Belanghebbende, X, wordt in oktober 2010 eigenaar van een woning in de gemeente Bunnik. De WOZ-beschikking die X als nieuwe eigenaar (op verzoek) van de gemeente ontvangt, vermeldt een WOZ-waarde 2010 van € 860.000. In het bezwaarschrift tegen deze WOZ-beschikking vermeldt de gemachtigde van X als vastgestelde WOZ-waarde abusievelijk de WOZ-waarde van € 947.000 die vermeld stond op de WOZ-beschikking 2010 op naam van de vorige eigenaren. In geschil is of de heffingsambtenaar uitspraak op bezwaar mocht doen zonder X te horen.

(Opdracht en eisen): Geef alsjeblieft letterlijk het stuk uit de tekst over de WOZ-beschikking terug, beginnend bij "Belanghebbende, X, wordt" en doorlopend tot en met "X te horen.". De gegevens hierna staan los van de tekst over de WOZ-beschikking.

(Aangeleverde gegevens):

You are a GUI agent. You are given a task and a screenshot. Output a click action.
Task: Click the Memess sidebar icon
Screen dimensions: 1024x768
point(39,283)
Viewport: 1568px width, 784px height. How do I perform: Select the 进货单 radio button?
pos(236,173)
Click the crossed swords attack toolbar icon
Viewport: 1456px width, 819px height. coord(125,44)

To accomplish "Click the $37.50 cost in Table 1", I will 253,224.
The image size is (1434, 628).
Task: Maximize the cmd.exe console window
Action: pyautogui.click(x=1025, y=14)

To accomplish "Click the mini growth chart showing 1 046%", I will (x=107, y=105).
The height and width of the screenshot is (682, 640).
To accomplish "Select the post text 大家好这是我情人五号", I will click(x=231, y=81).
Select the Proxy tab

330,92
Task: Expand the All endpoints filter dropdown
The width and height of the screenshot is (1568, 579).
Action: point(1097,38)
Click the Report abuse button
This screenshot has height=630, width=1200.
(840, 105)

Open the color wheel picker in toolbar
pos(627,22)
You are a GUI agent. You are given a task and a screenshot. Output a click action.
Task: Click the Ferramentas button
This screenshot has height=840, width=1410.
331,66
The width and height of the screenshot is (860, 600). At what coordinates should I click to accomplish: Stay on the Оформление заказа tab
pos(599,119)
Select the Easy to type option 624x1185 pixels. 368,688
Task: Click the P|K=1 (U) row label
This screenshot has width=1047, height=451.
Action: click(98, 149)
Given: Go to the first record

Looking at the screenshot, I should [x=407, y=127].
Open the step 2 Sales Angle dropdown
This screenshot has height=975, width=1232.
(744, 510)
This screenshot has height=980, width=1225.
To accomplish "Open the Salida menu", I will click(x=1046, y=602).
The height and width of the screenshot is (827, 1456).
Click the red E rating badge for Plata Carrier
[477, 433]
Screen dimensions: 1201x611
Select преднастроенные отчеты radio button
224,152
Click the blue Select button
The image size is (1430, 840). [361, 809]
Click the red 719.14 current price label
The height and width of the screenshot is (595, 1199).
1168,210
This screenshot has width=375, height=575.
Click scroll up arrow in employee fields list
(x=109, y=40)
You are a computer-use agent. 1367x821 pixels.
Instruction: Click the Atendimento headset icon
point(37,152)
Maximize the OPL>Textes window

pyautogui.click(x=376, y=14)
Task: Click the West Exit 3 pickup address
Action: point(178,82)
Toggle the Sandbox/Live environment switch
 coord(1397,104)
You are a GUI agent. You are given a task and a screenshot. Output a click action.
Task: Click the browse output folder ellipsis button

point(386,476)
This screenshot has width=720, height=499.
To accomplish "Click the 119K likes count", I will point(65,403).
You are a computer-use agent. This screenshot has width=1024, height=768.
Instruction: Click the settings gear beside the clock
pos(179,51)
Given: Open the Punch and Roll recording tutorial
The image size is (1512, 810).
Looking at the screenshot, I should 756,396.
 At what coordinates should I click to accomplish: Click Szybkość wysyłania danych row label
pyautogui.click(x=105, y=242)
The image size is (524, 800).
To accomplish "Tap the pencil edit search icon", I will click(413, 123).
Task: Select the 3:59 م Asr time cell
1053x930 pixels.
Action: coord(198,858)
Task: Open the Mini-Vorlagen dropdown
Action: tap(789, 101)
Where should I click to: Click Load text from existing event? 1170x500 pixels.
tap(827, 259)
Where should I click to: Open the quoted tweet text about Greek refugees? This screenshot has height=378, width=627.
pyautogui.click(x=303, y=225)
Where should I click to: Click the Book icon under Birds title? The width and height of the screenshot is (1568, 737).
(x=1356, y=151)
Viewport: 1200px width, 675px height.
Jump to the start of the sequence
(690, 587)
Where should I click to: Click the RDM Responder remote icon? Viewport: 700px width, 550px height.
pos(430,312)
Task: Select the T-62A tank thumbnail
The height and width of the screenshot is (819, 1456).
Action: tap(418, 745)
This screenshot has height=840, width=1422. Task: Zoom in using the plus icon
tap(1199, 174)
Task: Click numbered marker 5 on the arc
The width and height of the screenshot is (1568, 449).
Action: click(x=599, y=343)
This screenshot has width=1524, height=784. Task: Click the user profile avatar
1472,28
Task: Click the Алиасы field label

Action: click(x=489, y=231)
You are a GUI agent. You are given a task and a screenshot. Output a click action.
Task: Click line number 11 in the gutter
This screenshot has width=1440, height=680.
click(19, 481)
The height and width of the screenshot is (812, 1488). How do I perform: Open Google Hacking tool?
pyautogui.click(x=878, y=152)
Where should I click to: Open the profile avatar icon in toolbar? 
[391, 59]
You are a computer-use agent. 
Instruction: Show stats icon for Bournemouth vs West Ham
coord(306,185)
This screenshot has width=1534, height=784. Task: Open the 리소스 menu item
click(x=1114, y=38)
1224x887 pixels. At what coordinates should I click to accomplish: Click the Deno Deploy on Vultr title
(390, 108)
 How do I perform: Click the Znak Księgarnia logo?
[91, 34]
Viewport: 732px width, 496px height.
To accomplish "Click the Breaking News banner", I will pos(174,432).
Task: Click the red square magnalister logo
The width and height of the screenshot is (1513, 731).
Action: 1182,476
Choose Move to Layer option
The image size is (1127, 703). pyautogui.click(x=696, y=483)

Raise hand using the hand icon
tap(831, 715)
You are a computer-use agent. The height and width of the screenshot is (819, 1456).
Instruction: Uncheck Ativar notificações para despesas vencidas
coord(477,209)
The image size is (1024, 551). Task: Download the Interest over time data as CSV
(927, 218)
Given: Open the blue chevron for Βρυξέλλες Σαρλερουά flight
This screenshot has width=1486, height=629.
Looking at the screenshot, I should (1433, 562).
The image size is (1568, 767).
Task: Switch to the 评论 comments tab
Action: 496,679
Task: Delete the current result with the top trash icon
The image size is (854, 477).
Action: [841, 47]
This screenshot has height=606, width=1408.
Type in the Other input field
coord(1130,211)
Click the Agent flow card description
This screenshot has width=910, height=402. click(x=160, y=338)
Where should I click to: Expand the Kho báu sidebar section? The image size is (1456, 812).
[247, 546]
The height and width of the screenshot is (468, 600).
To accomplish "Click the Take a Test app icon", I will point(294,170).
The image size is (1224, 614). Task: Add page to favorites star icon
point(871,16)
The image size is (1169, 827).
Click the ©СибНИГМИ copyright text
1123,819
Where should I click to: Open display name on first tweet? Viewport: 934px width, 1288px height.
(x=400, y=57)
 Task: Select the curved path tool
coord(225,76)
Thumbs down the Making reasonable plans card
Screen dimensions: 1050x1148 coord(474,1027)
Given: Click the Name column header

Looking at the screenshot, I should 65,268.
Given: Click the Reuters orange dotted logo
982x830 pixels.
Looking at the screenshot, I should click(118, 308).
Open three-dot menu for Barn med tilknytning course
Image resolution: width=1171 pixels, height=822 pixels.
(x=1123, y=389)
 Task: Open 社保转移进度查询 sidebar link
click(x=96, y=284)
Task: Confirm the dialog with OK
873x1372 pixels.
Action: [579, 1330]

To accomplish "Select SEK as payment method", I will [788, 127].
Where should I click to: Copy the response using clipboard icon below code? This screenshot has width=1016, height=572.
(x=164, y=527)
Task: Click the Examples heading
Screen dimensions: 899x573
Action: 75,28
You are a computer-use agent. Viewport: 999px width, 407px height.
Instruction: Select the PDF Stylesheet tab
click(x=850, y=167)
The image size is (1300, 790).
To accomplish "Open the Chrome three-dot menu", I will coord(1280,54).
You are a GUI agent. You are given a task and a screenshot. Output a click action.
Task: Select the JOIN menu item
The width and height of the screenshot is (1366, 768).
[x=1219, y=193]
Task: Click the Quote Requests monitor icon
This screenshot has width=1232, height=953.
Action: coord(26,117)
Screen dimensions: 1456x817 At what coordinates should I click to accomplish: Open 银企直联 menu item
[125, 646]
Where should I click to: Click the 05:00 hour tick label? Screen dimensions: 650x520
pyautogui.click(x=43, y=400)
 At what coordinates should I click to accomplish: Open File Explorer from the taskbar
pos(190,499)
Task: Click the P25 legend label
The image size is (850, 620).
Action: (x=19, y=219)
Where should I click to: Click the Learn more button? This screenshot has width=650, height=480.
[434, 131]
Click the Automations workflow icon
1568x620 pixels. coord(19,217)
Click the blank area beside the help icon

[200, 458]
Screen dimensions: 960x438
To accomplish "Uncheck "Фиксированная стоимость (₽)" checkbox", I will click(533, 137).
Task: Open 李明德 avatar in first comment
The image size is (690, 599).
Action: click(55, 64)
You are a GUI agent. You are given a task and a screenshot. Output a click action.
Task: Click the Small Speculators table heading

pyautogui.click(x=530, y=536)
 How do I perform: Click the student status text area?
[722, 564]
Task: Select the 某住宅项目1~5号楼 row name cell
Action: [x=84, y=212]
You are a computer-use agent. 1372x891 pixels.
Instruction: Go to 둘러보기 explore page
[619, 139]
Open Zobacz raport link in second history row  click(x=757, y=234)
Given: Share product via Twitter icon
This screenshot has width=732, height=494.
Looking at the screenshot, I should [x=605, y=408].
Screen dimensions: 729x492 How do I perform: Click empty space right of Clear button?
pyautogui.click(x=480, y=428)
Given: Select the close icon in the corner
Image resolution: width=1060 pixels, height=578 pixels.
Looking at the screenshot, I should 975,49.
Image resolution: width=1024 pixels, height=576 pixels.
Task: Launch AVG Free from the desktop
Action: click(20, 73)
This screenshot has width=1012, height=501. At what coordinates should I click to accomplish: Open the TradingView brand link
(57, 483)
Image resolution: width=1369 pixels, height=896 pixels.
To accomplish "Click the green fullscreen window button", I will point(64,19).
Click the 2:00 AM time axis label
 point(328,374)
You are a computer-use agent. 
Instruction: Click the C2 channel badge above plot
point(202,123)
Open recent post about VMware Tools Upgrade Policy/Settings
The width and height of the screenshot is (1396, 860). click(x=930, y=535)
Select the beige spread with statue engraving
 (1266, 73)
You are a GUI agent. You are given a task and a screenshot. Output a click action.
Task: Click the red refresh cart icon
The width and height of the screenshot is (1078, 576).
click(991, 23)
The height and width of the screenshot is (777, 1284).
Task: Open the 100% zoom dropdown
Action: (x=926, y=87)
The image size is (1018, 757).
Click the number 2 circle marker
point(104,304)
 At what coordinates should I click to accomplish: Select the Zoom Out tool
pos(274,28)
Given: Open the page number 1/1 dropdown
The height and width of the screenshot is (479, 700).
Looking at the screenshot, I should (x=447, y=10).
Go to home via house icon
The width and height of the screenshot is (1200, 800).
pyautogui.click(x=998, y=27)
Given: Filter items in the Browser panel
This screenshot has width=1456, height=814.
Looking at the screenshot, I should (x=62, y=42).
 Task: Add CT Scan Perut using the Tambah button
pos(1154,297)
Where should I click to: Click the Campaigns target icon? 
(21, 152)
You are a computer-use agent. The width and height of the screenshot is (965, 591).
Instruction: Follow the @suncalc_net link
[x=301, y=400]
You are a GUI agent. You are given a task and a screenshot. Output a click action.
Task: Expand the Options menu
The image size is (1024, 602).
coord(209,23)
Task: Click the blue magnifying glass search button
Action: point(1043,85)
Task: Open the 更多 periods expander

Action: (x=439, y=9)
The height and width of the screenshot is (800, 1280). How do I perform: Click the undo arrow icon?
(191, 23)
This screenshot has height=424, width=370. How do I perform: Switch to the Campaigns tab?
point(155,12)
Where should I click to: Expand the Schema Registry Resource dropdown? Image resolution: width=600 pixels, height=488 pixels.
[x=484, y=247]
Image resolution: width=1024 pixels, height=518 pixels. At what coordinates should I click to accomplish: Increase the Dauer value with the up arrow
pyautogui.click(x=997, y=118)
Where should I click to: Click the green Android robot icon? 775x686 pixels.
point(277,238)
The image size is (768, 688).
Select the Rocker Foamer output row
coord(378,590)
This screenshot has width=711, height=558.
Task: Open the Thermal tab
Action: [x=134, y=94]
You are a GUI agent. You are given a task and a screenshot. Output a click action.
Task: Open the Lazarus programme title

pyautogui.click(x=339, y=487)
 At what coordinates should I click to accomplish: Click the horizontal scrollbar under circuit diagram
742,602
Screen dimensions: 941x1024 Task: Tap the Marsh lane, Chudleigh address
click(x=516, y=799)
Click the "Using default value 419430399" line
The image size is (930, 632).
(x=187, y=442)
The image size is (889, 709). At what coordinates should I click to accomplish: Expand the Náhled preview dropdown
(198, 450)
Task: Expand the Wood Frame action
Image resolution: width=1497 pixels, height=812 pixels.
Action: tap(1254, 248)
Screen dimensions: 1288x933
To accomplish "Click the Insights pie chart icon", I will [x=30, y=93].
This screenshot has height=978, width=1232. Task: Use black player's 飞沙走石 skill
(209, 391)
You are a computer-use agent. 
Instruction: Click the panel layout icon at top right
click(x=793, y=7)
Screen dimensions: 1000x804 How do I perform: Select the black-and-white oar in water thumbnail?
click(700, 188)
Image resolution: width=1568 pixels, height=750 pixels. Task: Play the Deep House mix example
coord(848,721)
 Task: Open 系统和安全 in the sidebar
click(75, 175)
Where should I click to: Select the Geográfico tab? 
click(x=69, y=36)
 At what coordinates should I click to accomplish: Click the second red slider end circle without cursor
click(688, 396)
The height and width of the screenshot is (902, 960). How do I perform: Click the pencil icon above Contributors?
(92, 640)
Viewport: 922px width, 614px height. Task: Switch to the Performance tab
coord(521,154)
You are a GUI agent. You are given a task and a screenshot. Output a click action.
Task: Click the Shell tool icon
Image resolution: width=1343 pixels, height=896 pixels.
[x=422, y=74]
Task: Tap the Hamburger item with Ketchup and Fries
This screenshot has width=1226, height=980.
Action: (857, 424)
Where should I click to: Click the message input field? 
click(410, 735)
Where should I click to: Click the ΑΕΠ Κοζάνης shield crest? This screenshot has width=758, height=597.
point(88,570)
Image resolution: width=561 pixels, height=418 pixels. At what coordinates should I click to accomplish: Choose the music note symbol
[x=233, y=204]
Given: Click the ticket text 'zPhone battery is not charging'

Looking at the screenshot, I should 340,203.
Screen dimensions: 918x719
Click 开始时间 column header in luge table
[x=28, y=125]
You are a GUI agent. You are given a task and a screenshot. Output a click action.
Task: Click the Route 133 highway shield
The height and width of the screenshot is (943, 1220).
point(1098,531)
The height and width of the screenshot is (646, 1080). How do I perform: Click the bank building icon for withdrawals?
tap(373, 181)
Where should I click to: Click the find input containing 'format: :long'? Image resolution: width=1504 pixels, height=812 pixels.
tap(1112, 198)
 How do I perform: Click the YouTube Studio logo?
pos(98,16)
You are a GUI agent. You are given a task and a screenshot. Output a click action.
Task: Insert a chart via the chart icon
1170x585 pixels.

(Resultaat van oefening):
Belanghebbende, X, wordt in oktober 2010 eigenaar van een woning in de gemeente Bunnik. De WOZ-beschikking die X als nieuwe eigenaar (op verzoek) van de gemeente ontvangt, vermeldt een WOZ-waarde 2010 van € 860.000. In het bezwaarschrift tegen deze WOZ-beschikking vermeldt de gemachtigde van X als vastgestelde WOZ-waarde abusievelijk de WOZ-waarde van € 947.000 die vermeld stond op de WOZ-beschikking 2010 op naam van de vorige eigenaren. In geschil is of de heffingsambtenaar uitspraak op bezwaar mocht doen zonder X te horen.